Conferma che Alitalia, in piena crisi, si è rivolta a lei e alla sua società Ince per alcune iniziative pagate, diciamo così, a dir poco profumatamente?
«Non è così. Come società abbiamo fatto un solo evento importante per i 60anni di Alitalia, una cosa mite al Salone Margherita, ed è stato pagato relativamente poco. Si chiamava “Sulle ali di un sogno”. Qualche migliaia di euro per 42 persone in scena, dodici spettacoli. Alla fine io ho guadagnato appena 8mila euro».
Niente a che fare con lo spettacolo negli Usa, madrina Isabella Rossellini, per i 50 anni del primo volo su New York?
«Io no».
Passiamo alla campagna pubblicitaria aziendale a voi delegata.
«La feci una decina di anni fa con la Premiata Ditta, io che c’entro?»
E il restyling di Ulisse 2000, il magazine distribuito a bordo? I sindacalisti si dicono inorriditi dalle cifre...

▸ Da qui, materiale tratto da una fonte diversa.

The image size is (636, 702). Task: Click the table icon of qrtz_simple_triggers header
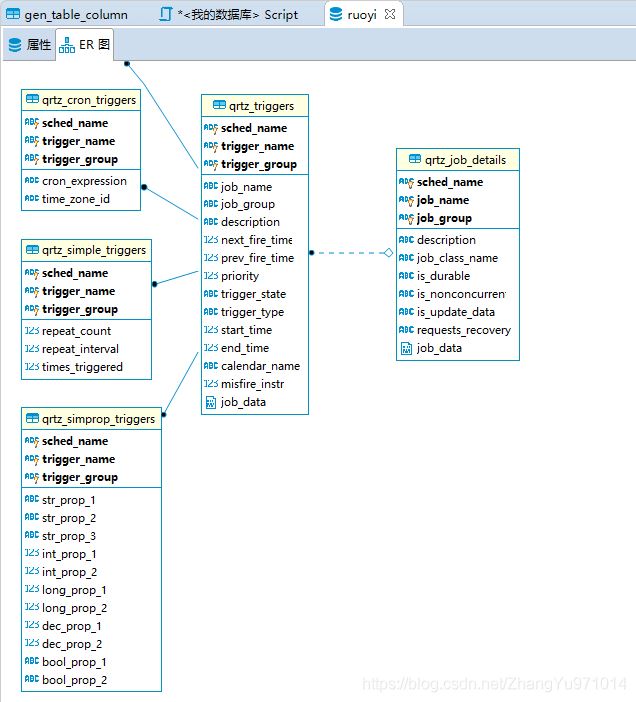coord(32,249)
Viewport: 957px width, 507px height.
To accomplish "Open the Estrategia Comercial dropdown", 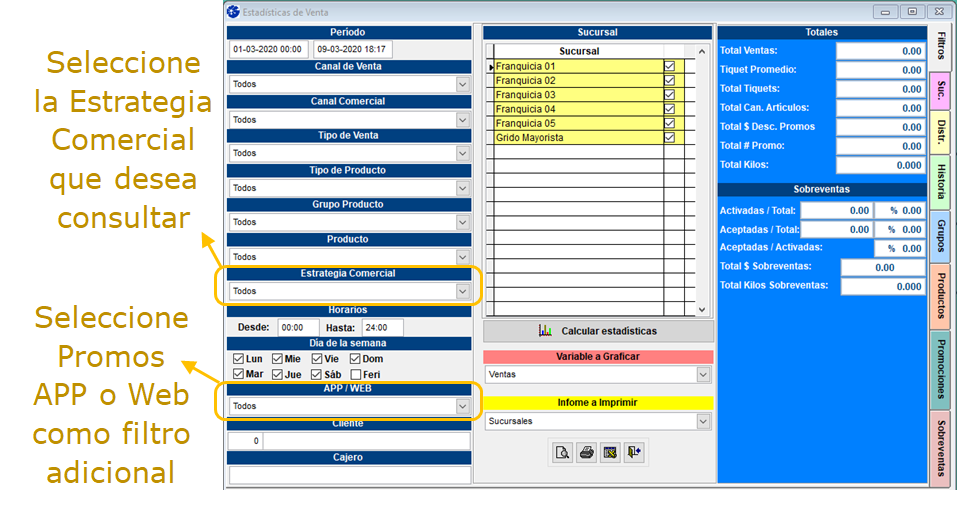I will (462, 291).
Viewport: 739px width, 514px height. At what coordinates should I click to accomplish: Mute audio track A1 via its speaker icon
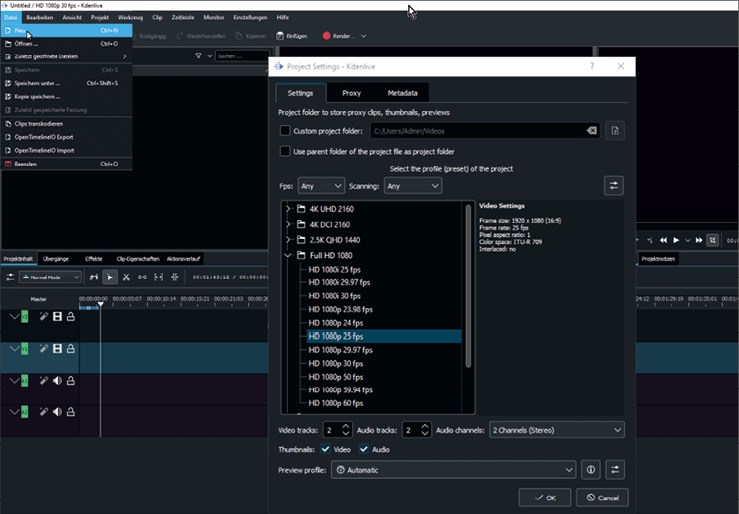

«La mia società ha fatto diventare Ulisse una vera rivista, bella, completa. Per la prima volta dà soldi ad Alitalia a differenza di quanto avveniva prima. Prendete il vecchio Ulisse e il nuovo Ulisse, guardatela la differenza! Fate un’analisi di cosa ci facevano prima con quel giornale. E i sindacati? Non hanno niente di meglio da fare che accusare una società di comunicazione solo perché c’è un nome importante dentro? (interviene il socio di Insegno, ndr). “Salve, scusi ma noi abbiamo fatto una signora rivista, ci mettiamo pure i soldi sopra e lavoriamo a nostro rischio e pericolo per via di questa crisi. Se continua così i nostri dieci giornalisti rischiano di perdere il posto”...».
Senta Insegno, è vero che Alitalia ha sponsorizzato il «suo» festival del doppiaggio? Sa niente di soldi elargiti per borse di studio a giovani attori.
«Non ne so nulla, sul festival non è arrivata una lira».


Lei recentemente ha girato spot per Alitalia e si è parlato di una consulenza da un milione di euro per curare l’immagine della compagnia...
«Ma maaagari! Se era così mica stavo a parlà con te, te facevo una pernacchia e t’attaccavo er telefono in faccia. E mo’ te saluto...».